Trudeaus Besuch bei Trump am Montag flankieren Telefonate mit Paris und London, eine Rede vor dem Europäischen Parlament in Straßburg am Donnerstag und ein Empfang bei Bundeskanzlerin Angela Merkel (CDU) in Berlin am Freitag. Rückt das französisch geprägte, weltoffene Kanada ein Stück näher an Europa, während Trudeau seine Haltung zum Nachbarn USA neu justiert?

Das vermutet jedenfalls die kanadische Nachrichtenagentur CP, die von Absprachen Trudeaus mit „nervösen europäischen Verbündeten“ berichtet. Vor rund einer Woche telefonierte er mit Frankreichs Präsidenten François Hollande und mit Großbritanniens Premierministerin Theresa May, die als erste ausländische Regierungschefin mit Trump im Oval Office Platz genommen hatte.
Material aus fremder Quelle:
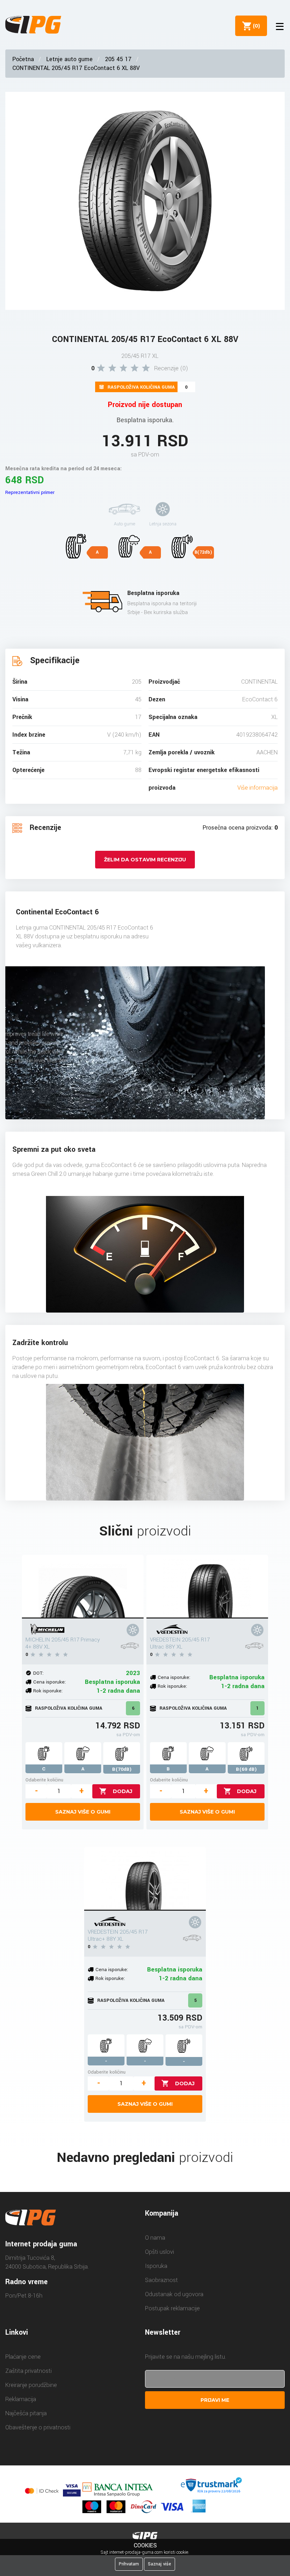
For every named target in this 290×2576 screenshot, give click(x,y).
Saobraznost (161, 2280)
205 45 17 (118, 59)
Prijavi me (215, 2400)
Gut möglich also, dass Trudeau bei der Britin etwas genauer nachhören wollte, wie die Begegnung denn so verlaufen sei. Gut möglich auch, dass Merkel vor einem ersten Treffen mit Trump ihrerseits wissen will, wie Trudeau den Republikaner so einschätzt. Bei dem Mittagessen im Bundeskanzleramt will sie mit Trudeau neben bilateralen Fragen auch über „die internationale Lage“ sprechen, heißt es aus Berlin.

Drei volle Wochen nach Trumps Amtsantritt bleiben dies- und jenseits des Atlantiks Fragen zum neuen Mann im Weißen Haus offen. Trudeau dürfte sich an Zeiten des kumpelhaften Miteinanders erinnern, als er und Trumps Vorgänger Barack Obama bei gemeinsamen Auftritten wie Sunny Boys in die Kameras lächelten. Nun muss Trudeau entscheiden: Kuschelkurs oder Konfrontation? Eine gemeinsame Linie mit Partnern in Europa, die sich wie Kanada für grenzüberschreitenden Handel und Einwanderung einsetzen, könnte sich in einer Krise auszahlen.

Denn schon jetzt zeichnet sich ab, dass Trudeau den von Trump als „unfair“ kritisierten grenzübergreifenden Handel wird verteidigen müssen. Chrystia Freeland, die für das Freihandelsabkommen Ceta zwischen Kanada und der EU gekämpft hatte, hat er dafür als neue Außenministerin bereits in Position gebracht. Sie und der neue Handelsminister François-Philippe Champagne sollen dafür sorgen, dass das Freihandelsabkommen Nafta mit den USA und Mexiko unter Trump nicht komplett den Bach runtergeht.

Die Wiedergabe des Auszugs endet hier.